_Given records_
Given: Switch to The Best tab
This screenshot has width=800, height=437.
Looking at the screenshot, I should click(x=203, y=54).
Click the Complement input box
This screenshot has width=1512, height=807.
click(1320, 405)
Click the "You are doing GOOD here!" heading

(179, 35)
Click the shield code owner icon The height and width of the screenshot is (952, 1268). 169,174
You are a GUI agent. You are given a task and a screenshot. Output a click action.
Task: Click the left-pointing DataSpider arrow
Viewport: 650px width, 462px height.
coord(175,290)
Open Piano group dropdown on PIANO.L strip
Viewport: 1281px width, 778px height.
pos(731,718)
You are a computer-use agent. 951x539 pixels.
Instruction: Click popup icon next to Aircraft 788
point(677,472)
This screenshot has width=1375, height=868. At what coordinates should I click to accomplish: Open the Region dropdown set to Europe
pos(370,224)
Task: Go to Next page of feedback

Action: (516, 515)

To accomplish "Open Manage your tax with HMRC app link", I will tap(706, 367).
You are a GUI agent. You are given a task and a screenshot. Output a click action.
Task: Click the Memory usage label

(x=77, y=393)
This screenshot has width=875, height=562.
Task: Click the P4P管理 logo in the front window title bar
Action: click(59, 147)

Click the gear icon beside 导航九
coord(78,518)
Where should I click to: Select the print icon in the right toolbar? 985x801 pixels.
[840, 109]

_Instructions for the task_
After locating the line with "are doing GOOD" above, return that line and every later line through the one with "Open Piano group dropdown on PIANO.L strip", word for word and with nothing else.

_Expected output_
Click the "You are doing GOOD here!" heading

(179, 35)
Click the shield code owner icon The height and width of the screenshot is (952, 1268). 169,174
You are a GUI agent. You are given a task and a screenshot. Output a click action.
Task: Click the left-pointing DataSpider arrow
Viewport: 650px width, 462px height.
coord(175,290)
Open Piano group dropdown on PIANO.L strip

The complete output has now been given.